The apparently Chinese cybercriminals are using Google searches to track down sites vulnerable to so-called "SQL injections," says Jeremiah Grossman, chief technology officer of security firm Whitehat Security. By entering certain strings of text into user input boxes on Web sites, cybercriminals are able to confuse their commands with data in a site's Structured Query Language (SQL) database and gain control of it, says Grossman. "They're using Google to get their target list and automatically blasting those targets with their attack," he says.
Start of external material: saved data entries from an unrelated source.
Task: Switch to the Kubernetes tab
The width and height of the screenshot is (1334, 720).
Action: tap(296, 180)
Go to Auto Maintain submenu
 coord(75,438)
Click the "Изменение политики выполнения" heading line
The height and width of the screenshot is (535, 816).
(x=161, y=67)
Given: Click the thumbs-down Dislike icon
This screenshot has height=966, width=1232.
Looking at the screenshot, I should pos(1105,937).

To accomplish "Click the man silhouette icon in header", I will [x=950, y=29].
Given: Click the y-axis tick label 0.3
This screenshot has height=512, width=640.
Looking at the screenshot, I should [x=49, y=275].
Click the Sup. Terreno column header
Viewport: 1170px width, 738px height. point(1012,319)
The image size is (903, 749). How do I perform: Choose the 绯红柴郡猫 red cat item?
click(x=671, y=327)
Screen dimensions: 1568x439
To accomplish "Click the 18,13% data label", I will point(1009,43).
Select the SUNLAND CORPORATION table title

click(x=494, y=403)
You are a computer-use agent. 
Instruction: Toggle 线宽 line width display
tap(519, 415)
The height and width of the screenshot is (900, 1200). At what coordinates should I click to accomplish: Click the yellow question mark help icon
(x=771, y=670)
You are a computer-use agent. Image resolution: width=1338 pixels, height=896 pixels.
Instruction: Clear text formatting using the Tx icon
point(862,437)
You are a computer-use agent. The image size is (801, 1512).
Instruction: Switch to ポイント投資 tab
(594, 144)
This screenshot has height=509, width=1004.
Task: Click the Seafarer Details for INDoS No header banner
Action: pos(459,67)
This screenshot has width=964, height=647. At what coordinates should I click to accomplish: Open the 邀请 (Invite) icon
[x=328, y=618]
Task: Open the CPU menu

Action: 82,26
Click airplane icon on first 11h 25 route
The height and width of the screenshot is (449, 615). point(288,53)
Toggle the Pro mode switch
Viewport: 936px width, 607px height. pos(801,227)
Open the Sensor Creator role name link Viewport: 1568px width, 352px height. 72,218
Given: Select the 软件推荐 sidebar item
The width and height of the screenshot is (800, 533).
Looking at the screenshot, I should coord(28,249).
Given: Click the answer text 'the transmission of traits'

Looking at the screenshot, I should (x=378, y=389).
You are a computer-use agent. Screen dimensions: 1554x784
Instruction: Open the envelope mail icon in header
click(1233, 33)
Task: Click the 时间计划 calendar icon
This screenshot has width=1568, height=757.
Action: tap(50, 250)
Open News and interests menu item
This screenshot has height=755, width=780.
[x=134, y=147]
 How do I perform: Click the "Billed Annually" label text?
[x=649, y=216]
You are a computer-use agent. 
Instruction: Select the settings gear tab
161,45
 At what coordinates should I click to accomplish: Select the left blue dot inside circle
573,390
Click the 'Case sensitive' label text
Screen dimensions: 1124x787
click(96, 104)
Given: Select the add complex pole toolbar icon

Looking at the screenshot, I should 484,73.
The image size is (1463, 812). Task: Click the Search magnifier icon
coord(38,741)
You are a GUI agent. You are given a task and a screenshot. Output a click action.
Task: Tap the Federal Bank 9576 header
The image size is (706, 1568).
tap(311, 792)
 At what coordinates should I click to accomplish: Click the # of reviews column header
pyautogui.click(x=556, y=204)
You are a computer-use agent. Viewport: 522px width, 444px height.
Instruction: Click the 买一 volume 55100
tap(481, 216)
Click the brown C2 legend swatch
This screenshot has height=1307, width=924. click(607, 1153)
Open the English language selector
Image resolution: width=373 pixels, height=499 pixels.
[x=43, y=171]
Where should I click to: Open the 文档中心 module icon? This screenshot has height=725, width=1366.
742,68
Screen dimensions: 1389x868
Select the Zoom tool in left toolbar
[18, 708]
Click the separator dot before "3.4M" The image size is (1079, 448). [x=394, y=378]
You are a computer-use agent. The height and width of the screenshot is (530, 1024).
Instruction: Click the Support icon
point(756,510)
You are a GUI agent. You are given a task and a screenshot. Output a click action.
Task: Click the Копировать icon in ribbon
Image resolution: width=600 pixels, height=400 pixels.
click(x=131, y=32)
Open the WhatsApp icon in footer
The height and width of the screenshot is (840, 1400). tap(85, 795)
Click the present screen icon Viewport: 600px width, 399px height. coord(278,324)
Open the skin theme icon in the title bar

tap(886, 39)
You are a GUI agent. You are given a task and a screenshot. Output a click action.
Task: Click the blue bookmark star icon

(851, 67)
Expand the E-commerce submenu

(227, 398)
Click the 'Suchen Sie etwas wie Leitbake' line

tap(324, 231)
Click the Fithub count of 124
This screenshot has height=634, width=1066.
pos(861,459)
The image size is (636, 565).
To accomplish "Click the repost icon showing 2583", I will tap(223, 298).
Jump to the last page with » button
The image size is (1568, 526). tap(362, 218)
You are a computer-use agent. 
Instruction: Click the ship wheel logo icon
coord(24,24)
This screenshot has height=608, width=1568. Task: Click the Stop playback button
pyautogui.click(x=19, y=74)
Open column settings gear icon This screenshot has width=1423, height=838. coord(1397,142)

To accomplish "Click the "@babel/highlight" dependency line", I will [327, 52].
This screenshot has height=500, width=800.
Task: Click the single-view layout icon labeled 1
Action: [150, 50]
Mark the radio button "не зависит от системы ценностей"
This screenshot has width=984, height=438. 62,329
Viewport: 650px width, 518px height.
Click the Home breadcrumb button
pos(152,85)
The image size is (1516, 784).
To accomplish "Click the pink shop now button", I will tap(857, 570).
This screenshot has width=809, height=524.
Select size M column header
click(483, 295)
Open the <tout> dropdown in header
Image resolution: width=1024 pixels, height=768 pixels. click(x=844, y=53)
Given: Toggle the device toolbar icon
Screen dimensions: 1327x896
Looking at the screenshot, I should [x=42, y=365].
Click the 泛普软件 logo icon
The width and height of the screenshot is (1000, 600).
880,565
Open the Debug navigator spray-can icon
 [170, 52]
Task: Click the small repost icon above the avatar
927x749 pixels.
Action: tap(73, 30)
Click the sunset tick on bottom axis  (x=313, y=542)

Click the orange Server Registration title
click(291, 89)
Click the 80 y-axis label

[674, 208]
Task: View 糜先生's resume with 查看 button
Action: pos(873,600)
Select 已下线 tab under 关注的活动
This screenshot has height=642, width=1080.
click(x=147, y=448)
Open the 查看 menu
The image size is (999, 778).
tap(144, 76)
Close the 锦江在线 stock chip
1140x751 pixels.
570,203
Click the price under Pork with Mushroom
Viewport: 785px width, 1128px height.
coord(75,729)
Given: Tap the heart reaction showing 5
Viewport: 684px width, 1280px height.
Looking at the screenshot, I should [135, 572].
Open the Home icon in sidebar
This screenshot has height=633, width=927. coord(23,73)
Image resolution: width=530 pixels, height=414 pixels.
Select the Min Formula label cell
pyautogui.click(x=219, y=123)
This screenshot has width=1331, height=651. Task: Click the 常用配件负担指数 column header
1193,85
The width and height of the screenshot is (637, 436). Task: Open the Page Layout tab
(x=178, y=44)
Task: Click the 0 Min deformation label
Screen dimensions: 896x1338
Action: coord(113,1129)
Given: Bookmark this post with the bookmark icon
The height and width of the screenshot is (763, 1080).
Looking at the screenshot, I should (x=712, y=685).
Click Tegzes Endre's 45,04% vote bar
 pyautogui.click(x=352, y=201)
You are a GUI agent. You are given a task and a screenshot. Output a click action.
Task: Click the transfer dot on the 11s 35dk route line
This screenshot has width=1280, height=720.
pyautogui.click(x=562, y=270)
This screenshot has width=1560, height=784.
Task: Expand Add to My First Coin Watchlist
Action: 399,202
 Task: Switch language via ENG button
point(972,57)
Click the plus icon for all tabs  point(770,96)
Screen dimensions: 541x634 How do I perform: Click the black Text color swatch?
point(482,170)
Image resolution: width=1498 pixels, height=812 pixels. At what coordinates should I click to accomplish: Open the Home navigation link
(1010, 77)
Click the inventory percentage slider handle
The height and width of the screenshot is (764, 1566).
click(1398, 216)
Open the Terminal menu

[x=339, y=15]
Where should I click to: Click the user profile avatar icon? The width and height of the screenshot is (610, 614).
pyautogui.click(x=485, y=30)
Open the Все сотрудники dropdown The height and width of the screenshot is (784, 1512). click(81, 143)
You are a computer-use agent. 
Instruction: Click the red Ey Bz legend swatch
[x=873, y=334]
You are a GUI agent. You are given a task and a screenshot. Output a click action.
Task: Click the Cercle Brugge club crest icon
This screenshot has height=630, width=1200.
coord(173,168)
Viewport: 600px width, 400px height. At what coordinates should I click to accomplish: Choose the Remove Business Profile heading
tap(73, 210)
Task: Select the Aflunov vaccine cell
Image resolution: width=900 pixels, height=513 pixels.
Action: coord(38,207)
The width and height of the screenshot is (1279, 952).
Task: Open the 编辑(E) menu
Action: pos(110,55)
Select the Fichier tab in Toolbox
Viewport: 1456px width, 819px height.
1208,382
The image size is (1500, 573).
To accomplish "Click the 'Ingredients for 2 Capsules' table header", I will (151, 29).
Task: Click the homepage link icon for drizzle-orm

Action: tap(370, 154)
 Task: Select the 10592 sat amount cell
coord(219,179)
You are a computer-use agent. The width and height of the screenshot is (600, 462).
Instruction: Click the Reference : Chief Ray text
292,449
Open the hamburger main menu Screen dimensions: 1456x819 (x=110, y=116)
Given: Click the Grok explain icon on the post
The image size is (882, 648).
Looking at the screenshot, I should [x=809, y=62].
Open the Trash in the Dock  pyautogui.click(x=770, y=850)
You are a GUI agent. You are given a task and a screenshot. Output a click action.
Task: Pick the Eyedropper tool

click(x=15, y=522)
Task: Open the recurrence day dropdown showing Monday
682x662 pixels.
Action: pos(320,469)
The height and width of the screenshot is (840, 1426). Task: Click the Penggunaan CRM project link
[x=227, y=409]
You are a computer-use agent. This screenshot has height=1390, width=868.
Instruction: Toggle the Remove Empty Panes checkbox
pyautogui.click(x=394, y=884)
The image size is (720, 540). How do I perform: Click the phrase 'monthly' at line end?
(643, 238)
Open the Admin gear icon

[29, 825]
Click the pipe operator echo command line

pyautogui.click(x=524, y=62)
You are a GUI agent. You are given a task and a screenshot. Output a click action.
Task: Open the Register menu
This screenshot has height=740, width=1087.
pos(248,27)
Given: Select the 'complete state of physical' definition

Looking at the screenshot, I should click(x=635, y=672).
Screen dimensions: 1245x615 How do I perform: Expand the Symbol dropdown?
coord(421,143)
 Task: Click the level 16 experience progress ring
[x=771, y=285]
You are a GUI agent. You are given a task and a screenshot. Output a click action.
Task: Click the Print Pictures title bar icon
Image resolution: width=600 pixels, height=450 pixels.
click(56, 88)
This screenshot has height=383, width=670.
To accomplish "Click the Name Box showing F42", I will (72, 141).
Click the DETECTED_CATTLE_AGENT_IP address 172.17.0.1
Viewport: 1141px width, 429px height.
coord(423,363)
Cybercriminals and security researchers have used search engines, including Google, for years to scour the Web for instances of outdated code open to intrusions. But this latest "Google hacking" exploit has brought the technique to another level, creating the largest-ever epidemic of compromised Web sites, including some hosted by the U.S. Department of Homeland Security, the United Nations and the British government.
For now, the majority of those infected sites are no longer a threat, says independent Bulgarian security analyst Dancho Danchev. Researchers at SANS and security firm Websense (nasdaq: WBSN - news - people ), in San Diego, notified the Chinese Internet service provider and domain registrar hosting the computers with malicious software. The Chinese companies then disconnected those computers from the Internet over the past weekend, Danchev says.
But most of those sites still remain vulnerable to SQL injection--meaning the same group of hackers or a copycat group could use similar techniques to redirect the sites' visitors to another server hosting malicious software, Danchev argues. "There's a huge, and I mean huge, percentage of legitimate sites that continue remain vulnerable to such remotely exploitable massive injections," he says.
Danchev warns that this kind of wholesale, automated infection of Web sites may be a growing tactic for cybercriminals. "Long tail" hacking, as he calls it, is more effective and more difficult to reverse than compromising a single popular destination, such as the hacking of the Miami Dolphins' Web site before last year's Super Bowl. "Infecting hundreds of thousands of sites results in enormous potential for aggregating and abusing the traffic that they receive, compared to targeting a single high-profile site," Danchev says.
In this case, the hundreds of thousands of attacked sites have something in common: They're all hosted on servers running either Microsoft's (nasdaq: MSFT - news - people ) Internet Information Services software or its SQL database software. Whitehat Security's Grossman speculates that machines running that software were targeted because they allow several commands to be injected in a single user input field on the sites they host, making those sites easier to hijack.
Microsoft's own security researcher Bill Sisk quickly leapt to the company's defense. "Our investigation has shown that there are no new or unknown vulnerabilities being exploited," he wrote in a statement on the Microsoft Security Response Center's Web site on April 25. "This wave is not a result of a vulnerability in Internet Information Services or Microsoft SQL Server."
In fact, Grossman agrees that the sites' vulnerabilities weren't Microsoft's fault as much as the result of sloppy Web coding on the part of the Web sites' own developers, who failed to filter user input for manipulative commands. But that means the problem is even harder to solve: Most of the hundreds of thousands of sites targeted in the attack still remain vulnerable and will likely be targeted again. "This isn't something Microsoft can patch," he says. "We're seeing one exploit today, and we'll see another tomorrow and another the day after. At any point the attack can change in a heartbeat."